While it’s too early to know for sure, early reporting suggests that meat may, in fact, be back on the menu. According to an in-depth investigation published on the Lord of the Rings fan site TheOneRing.Net, the New Zealand talent agency in charge of casting for the television series has put out an open call for actors who “must be comfortable with nudity.” Adding fuel to the speculative fire: Amazon Studios has hired Jennifer Ward-Lealand, a respected intimacy coordinator whose job it is to oversee sex and nudity scenes and ensure that everyone is comfortable during filming. (According to her website, she trained under Ita O’Brien, who did the intimacy coordination for Normal People. Very sexy!) Also, last summer, one of the show’s directors said that he couldn’t “wait to take audiences around the world to Middle-earth and have them discover the wonders of the Second Age, with a never-before-seen story.” A never-before-seen story, you say?

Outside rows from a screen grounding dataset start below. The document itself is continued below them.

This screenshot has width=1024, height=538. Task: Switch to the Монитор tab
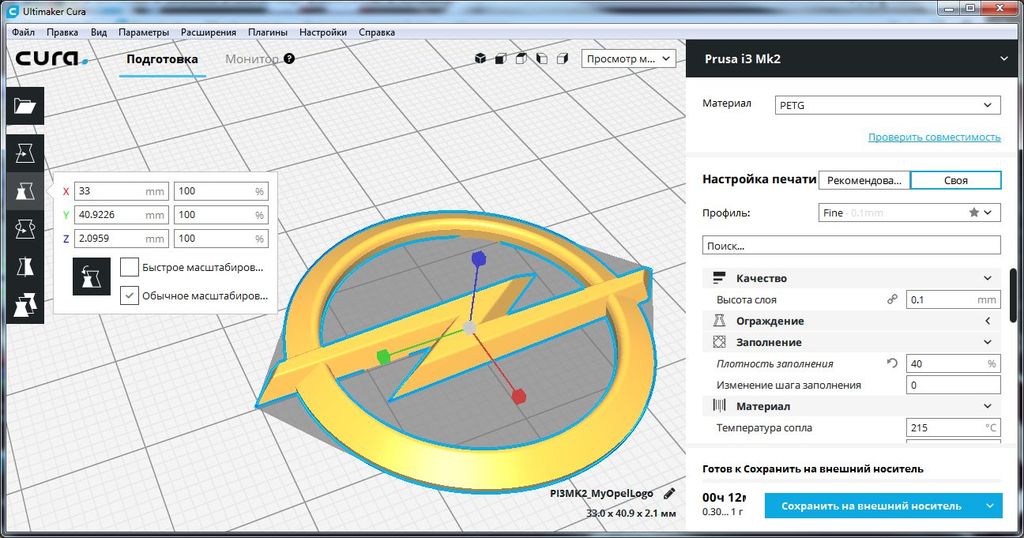click(252, 59)
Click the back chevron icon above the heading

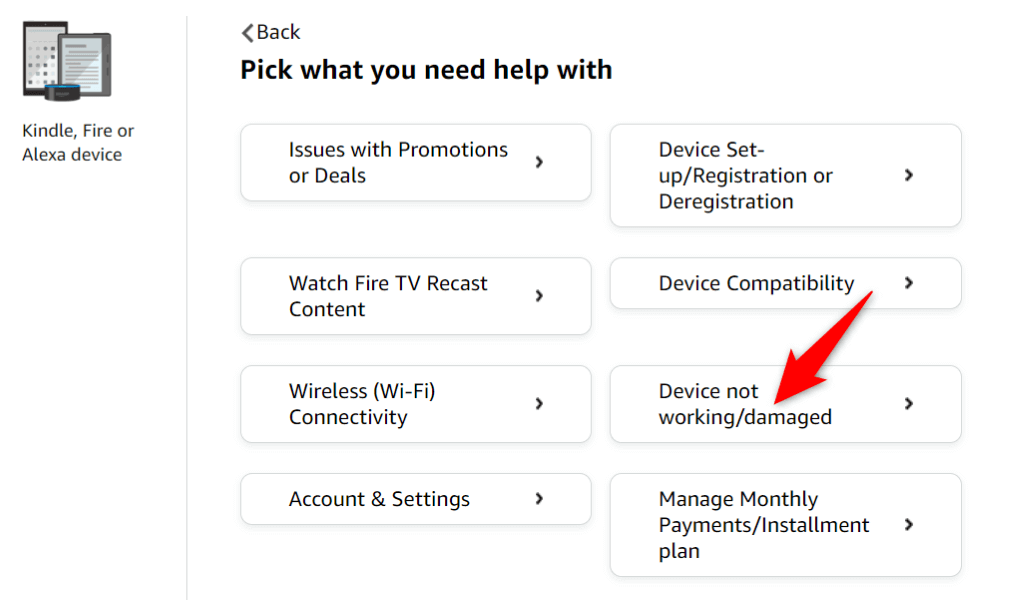pyautogui.click(x=246, y=32)

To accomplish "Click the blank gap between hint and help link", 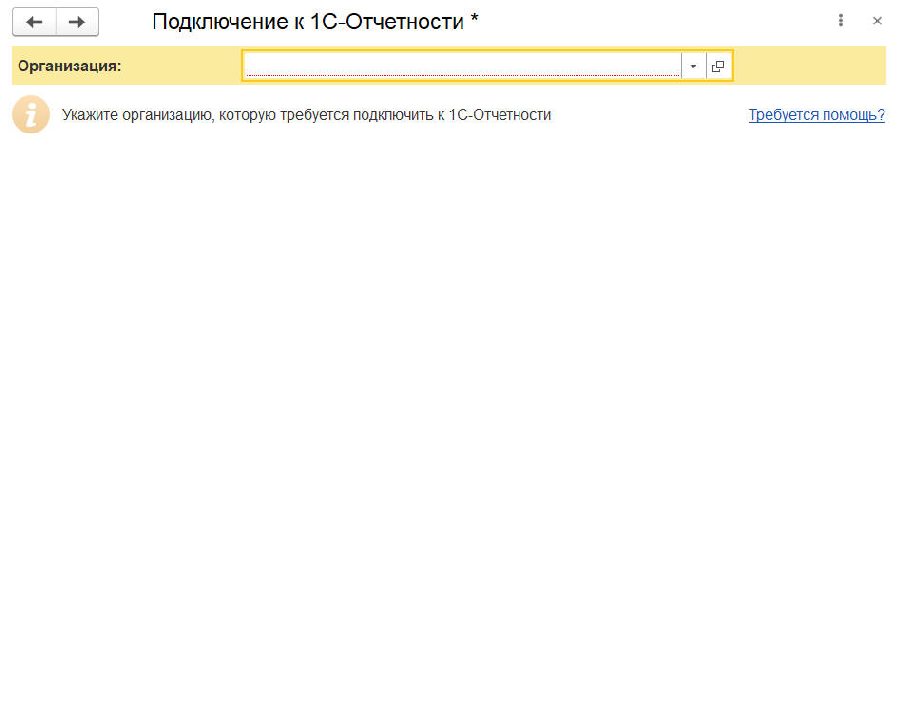I will 650,115.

And, while TheOneRing.Net may not be among your most trusted sources for news, the investigation was written by a man named Cliff Quickbeam Broadway, who happens to be an award-winning producer of the feature-length documentary Ringers: Lord of the Fans. I personally trust his intel without question.
Now, as Broadway suggests in his reporting — and as a quick scan of social media confirms — some fans are furious at even the suggestion that the TV series may be a little horny. Perhaps they fear that the potential sex scenes may be as gratuitous as the notoriously gratuitous ones in Game of Thrones, or maybe they simply find nudity to be totally unnecessary. Speaking to the first concern: Surely the hiring of an intimacy coordinator shows that the showrunners are committed to getting things right. And for those worried about the mere inclusion of nudity: As Broadway notes, there is some nudity — albeit, nonsexual — in Tolkien’s books.
Beyond that, are we sure that an overwhelmingly erotic Middle Earth experience is such a bad thing? Just imagine an incredibly sweaty orgy between characters who were crucial to many of our sexual awakenings. Make the elves get a little freaky. Allow the hobbits their fun. Give a new meaning to the inscription on the West-door of the Mines of Moria: Speak, friend, and enter.